Quando sta per scoppiarmi la testa devo fermarmi per forza e la cosa più inquietante è che tutto ciò che riesco a pensare posso riassumerlo così: l’ignoranza peggiora il mondo ma salva chi la pratica. D’altra parte vivere in funzione del riconoscimento sociale con tutte le cazzate che ne conseguono ha lo stesso effetto di un frenetico zapping televisivo. Riempie la mente.
Credo che tutto sommato qualcuno in grado di “pensare” ci sia ancora, ma il 90 per cento delle persone siffatte che ho conosciuto (ahimé professori e personalità di spicco tragicamente comprese e spesso in prima linea) concentra il proprio potenziale su se stesso e sui vantaggi che ne può trarrre.
Ora che posso ritenermi sinceramente schifata dalla società e dagli individui che ne fanno parte (ricordate che la piccola infrazione fatta a fin di bene domani sarà l’alibi per l’assassino dei vostri figli) posso andare a rincoglionirmi con qualche stronzata in tv e a riflettere su cosa realmente posso fare per me e per chi mi sta intorno.
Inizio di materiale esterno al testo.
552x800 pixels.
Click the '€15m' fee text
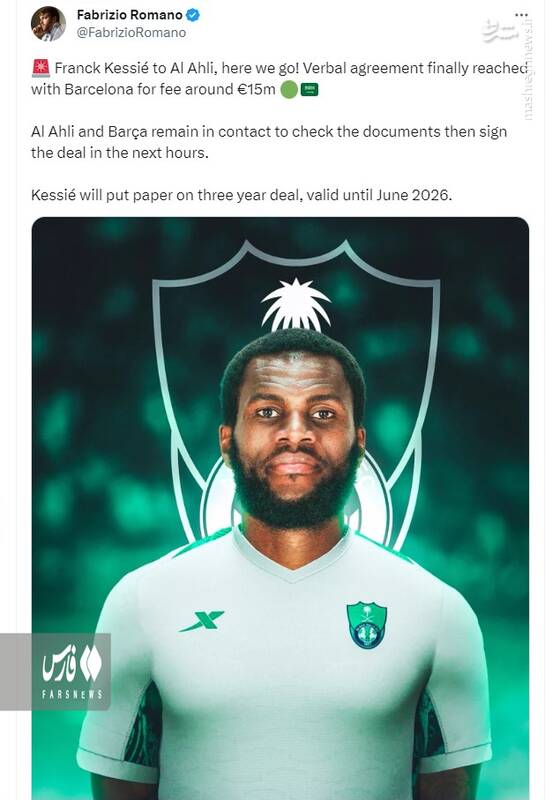[x=257, y=89]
Gli altri che continuino pure a fare i paraculi; a usare paroloni difficili perchè hanno studiato e quindi vale la pena di mettere in pratica le quattro vaccate che hanno appreso mentre erano impegnati a scaccolarsi e/o a guardare il proprio professore intento nella stessa pratica; a giudicare le persone dal loro aspetto; a prendersela casualmente con qualcuno solo perchè si annoiano; a mettere al mondo figli fisicamente sani ma con il cervello devastato dai pessimi insegnamenti che riceveranno.
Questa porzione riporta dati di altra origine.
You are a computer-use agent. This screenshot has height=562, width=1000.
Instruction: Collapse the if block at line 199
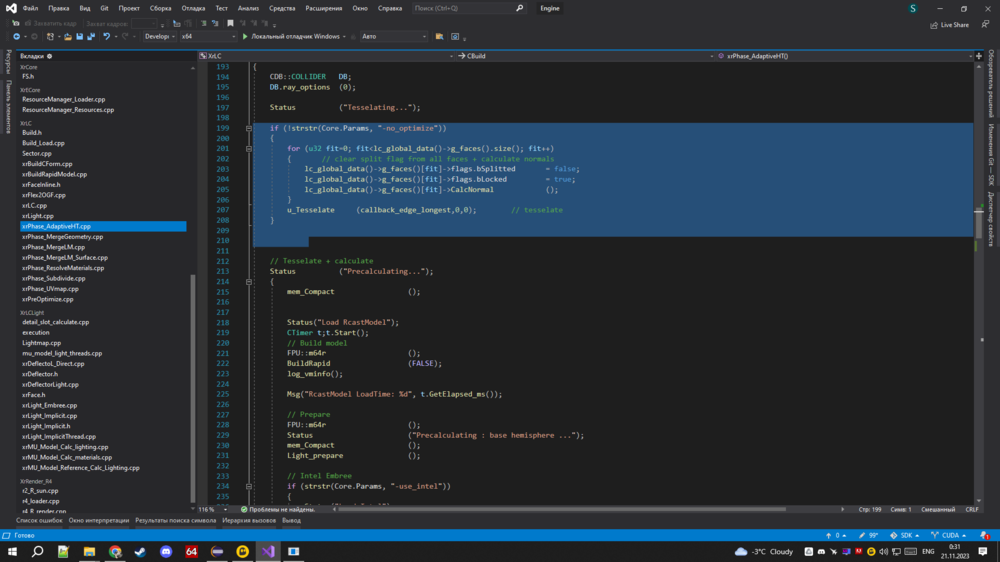pyautogui.click(x=249, y=128)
Se riuscite a vedere oltre la rabbia che ho vomitato qui sopra, per favore, fate qualcosa.
E non pensateci troppo e troppo spesso perchè – garantito – rischia di farvi impazzire.

parodiando il kitsch

15 maggio, 2008

Non voglio essere polemica ma questa devo proprio esternarla. Ma chi diavolo è quel fulminato che si occupa del programma di italia uno RTV?!!! Lasciamo perdere le opinioni personali sulla Chiabotto che non c’entra nulla. L’idea della donna… nuda e ridicolmente ricoperta di catarifrangenti… e poi tutte quelle canzoni tremendamente anni Ottanta. Cioè.. ci sono anni ’80 e anni ’80. Madonna in versione esordio è un conto, ma la parodia del kitsch proprio non la reggo!